Please copy out everything from the row containing "Task: Select the Roast Pork Chow Mei Fun item" down to the last of the rows, requests included, offsetting every click coordinate in the answers by 139. Leave the pictures out of your answer.

---------- EXERCISE DATA ----------

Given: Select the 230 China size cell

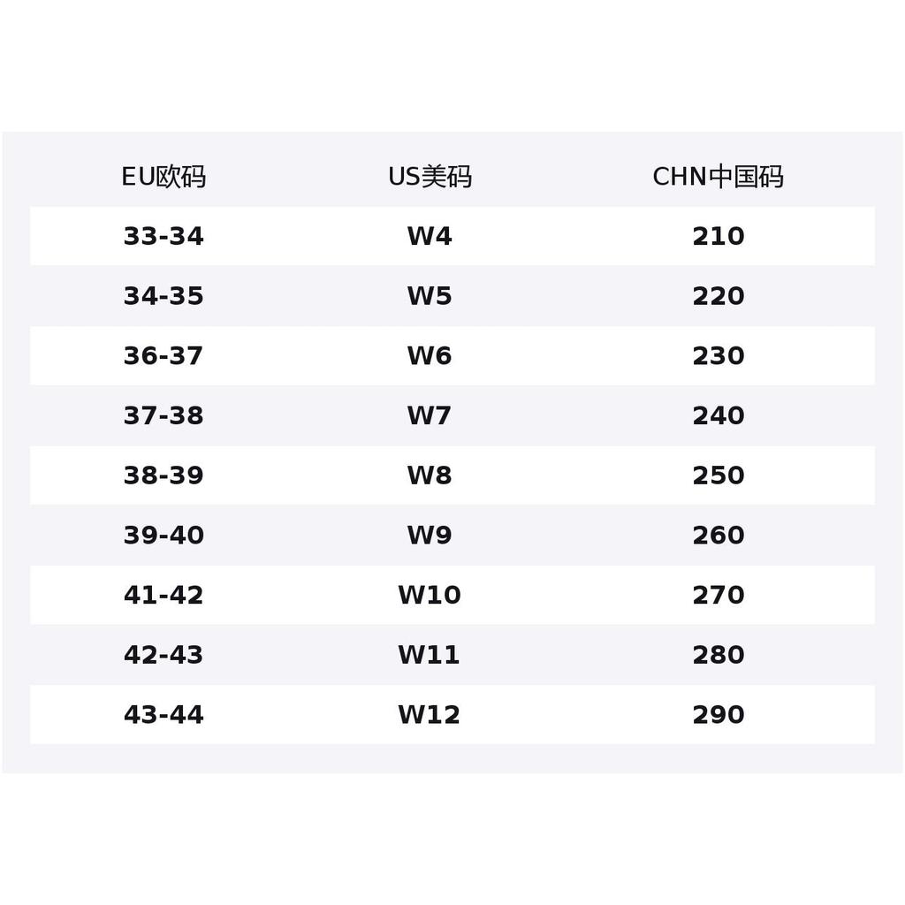Looking at the screenshot, I should click(x=718, y=356).
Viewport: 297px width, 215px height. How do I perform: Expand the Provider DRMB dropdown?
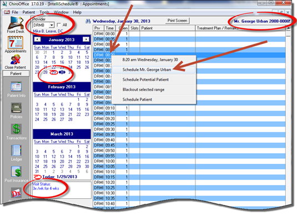coord(52,25)
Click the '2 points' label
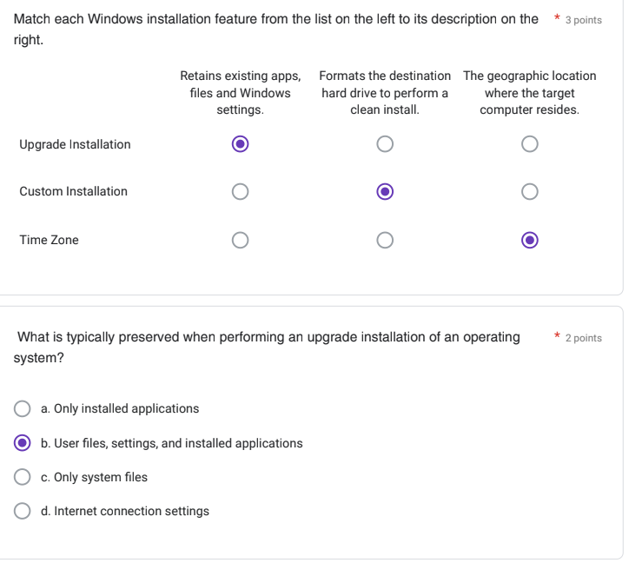Screen dimensions: 629x563 pos(583,338)
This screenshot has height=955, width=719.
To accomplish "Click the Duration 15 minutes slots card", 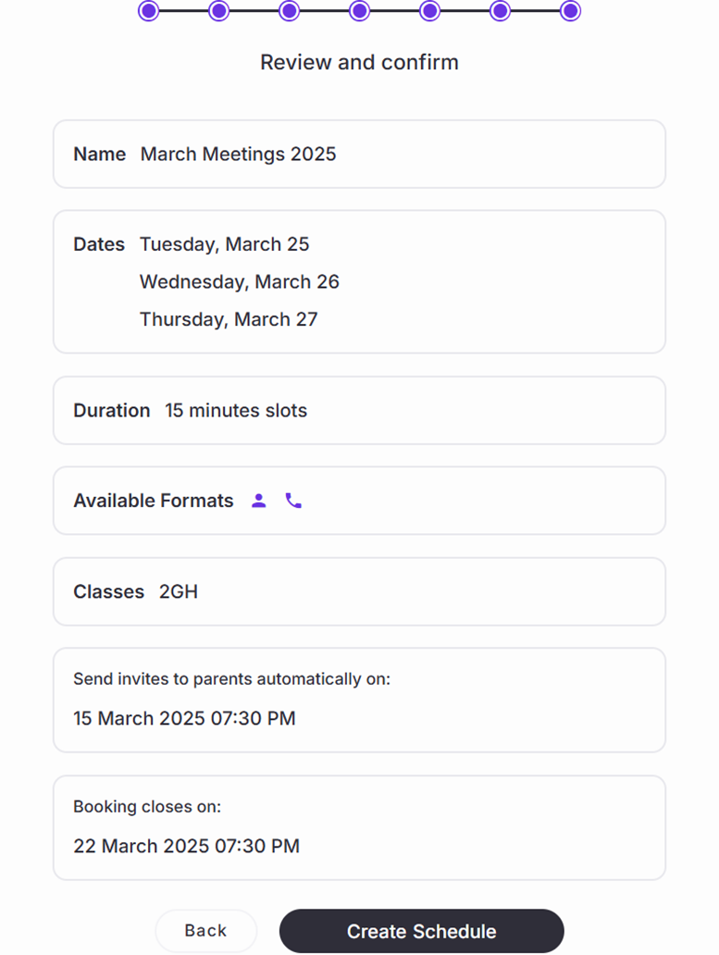I will pyautogui.click(x=359, y=410).
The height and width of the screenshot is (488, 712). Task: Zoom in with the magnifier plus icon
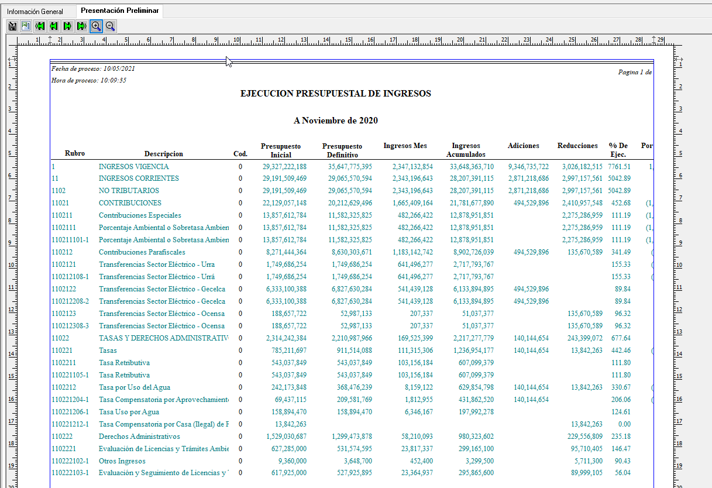96,26
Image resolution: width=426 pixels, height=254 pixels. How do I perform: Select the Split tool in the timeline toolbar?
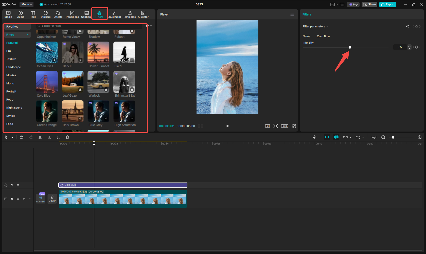pos(40,137)
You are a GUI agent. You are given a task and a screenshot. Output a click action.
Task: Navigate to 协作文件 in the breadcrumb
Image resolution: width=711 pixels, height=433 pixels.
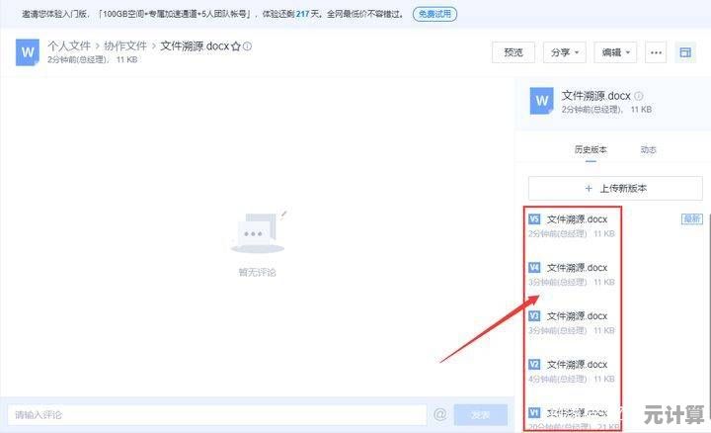click(125, 45)
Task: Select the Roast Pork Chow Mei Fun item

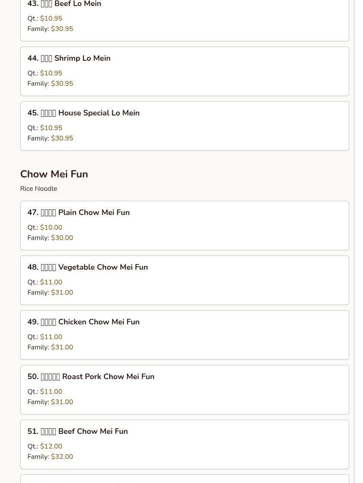Action: click(x=91, y=377)
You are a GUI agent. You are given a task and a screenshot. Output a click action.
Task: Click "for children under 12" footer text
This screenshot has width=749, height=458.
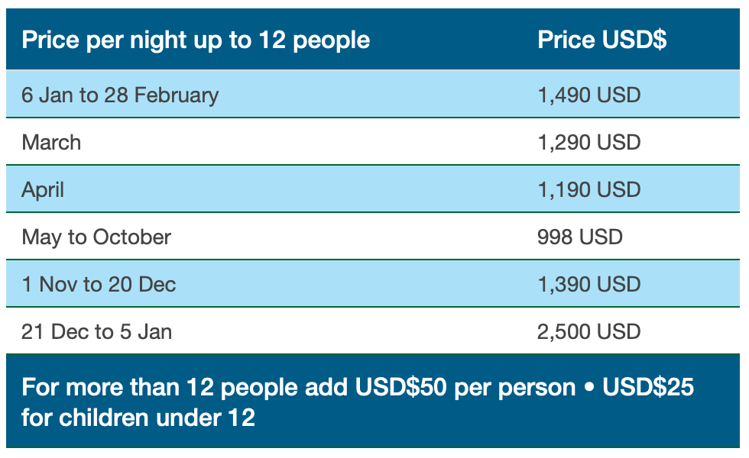coord(138,418)
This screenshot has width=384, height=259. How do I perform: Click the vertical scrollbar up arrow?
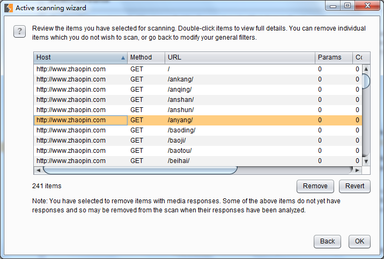coord(366,69)
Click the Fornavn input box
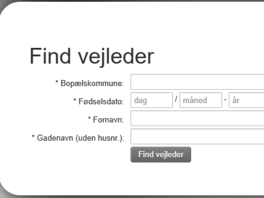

----------

PROBLEM SOLUTION:
Task: Select the Roast Pork Chow Mei Fun item

Action: click(x=230, y=516)
You are a GUI agent. You are given a task and a screenshot. Output a click action.
Task: Click "for children under 12" footer text
This screenshot has width=749, height=458.
coord(277,557)
This screenshot has width=384, height=259. How do I perform: Click the vertical scrollbar up arrow?
coord(505,208)
Click the Fornavn input box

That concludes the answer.